炎をここまで安定させていられるなんて、この人、ただ者じゃないな。
「人に無礼を働いたら謝るのが当たり前だろ、何を驚いている」
「い、いえ……。嫌な思い出がありまして」
「そうか。全く謝れない者もいるからな」
男性は目を細め、誰かを思い浮かべているような雰囲気で話していた。
「そうですね。僕も謝ろうとしない人を知っています。何をしても難癖をつけて返してくる人です……」
――ドロウ家の親は僕に謝るなんて絶対にしなかったな。長男もそうだ。次男のスージア兄さんだけは僕にも謝ってくれた。何であの家から人格者気質に育ったんだろう。
僕はもと一緒に住んでいた家の人たちを思い出しながら、忘れていた苦い経験を振り返る。
「私も暇じゃないんだ。もう行かなければならない。
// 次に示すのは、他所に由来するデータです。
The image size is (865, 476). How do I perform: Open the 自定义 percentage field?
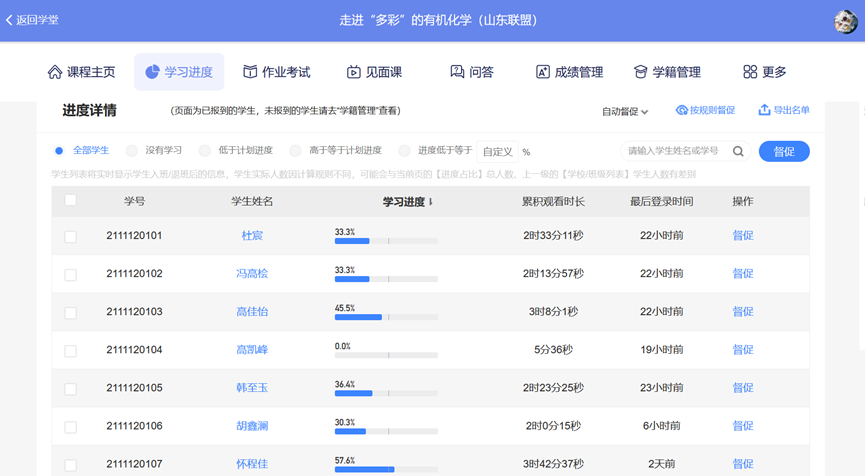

白髪の青年、この手を離すから身構えろ」
「はい。お願いします」
襟首を掴んでいた『フレイムハンド』はゆっくりと降りていき、地面に靴先が付いた。すると魔法は消える。
膝で落下の衝撃を吸収した。
「ありがとうございました。時間を取らせてしまってすみませんでした」
「問題ない。魔力は無駄に多くあるからな。誰かのために使ったほうが私の性に合っている。こけるのは縁起が悪いからな。気をつけて歩け」
馬車に乗っている男は御者に頼んで馬車を走らせ、僕のもとから去っていった。行き先はどうやら同じのようだ。
きっとあの男性も奴隷商に向うのだろう。
あの男性に買ってもらえる奴隷は幸せ者かもしれない。
「人格者なのかな。髪が赤くてもフレイとは大違いだ。あんな人が赤色の勇者ならよかったのに……」
僕は黒卵さんが無事か入念に調べ、傷が一つも付いていないのを確認したのち、奴隷商に向けて再度歩きだす。
☆☆☆☆
日が沈む前に郊外に到着した。
雰囲気は良いとは言えないがそれ相応の人が集まっているため仕方ない。自ら足を運んだ手前、文句を言う権利はない。
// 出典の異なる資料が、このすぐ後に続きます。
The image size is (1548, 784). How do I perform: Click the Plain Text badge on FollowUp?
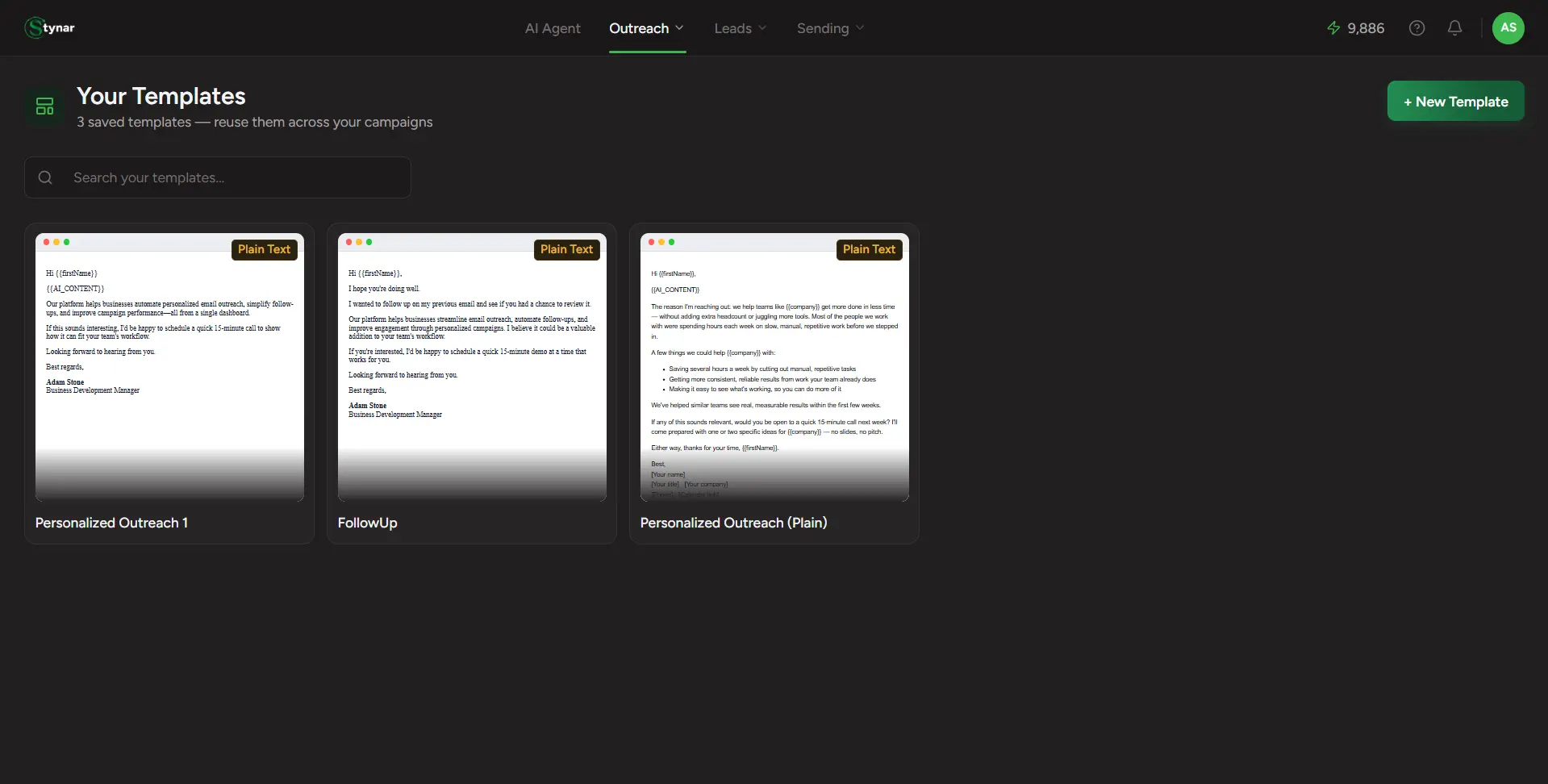566,249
「よ! そこのお兄さん! うちの可愛い娘を金貨一五枚で買っていかねえかい!」
郊外に入ってすぐ、ボロ雑巾のような服を着た男性が隣に座る全裸の少女に指をさして僕に勧めてきた。
少女の顔は死んでいる。
「す、すみません。僕は、人を買いに来たわけじゃないので……」
「ち! そうかい、それじゃあさっさとどっか行け。じゃまだじゃま!」
男性は表情を一変させて、僕を払いのけた。
「し、失礼しました」
僕は頭を何度も下げながらその場を去る。その時、少女と目が合ってしまった。眼は曇っておりマゼンタ色だが、なぜか真っ黒に見える。
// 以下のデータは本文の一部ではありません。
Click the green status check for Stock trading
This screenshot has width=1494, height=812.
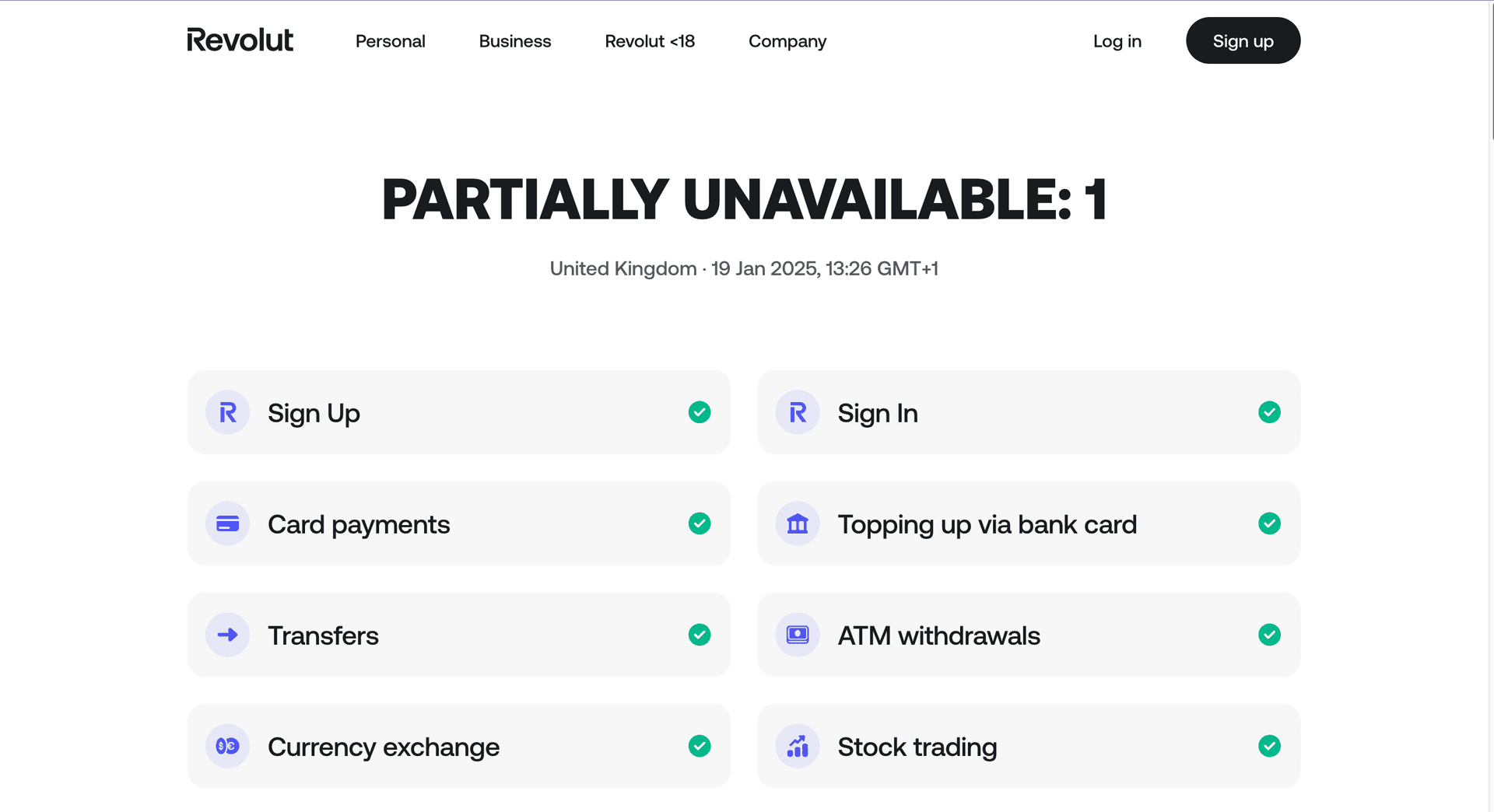pos(1270,746)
何を見ているのかさえわからない。まさしく死んだ魚のような眼。
――郊外に出た瞬間から、場のにおいが変わりすぎだ。昔、母さんはよくこんな暗い所に来れたな、本当に凄いよ。
僕は足が竦んで上手く歩けているかわからないくらい、怯えているのにやっぱり母さんは強い人だったんだ。
僕は黒卵さんを抱きしめながら、一歩ずつ着実に足を運ぶ。
細い体の男性や女性が首から『臓器を売ります』と書いてある木板を下げ、部位ごとに価格を提示している。
出来るだけ視線を合わせないように心掛け、早足でその場を乗り切った。
郊外の入り口から数百メートルは奴隷を売っているお店が一店もなく、人身売買や臓器と言った闇商売の話し合いが多く、耳を塞がざるをえなかった。
僕はあまりに悲惨な現実に目を背けたくて、瞼を力強く閉じて歩いていた。
当たり前のように人にぶつかってしまい、謝るために眼を開ける。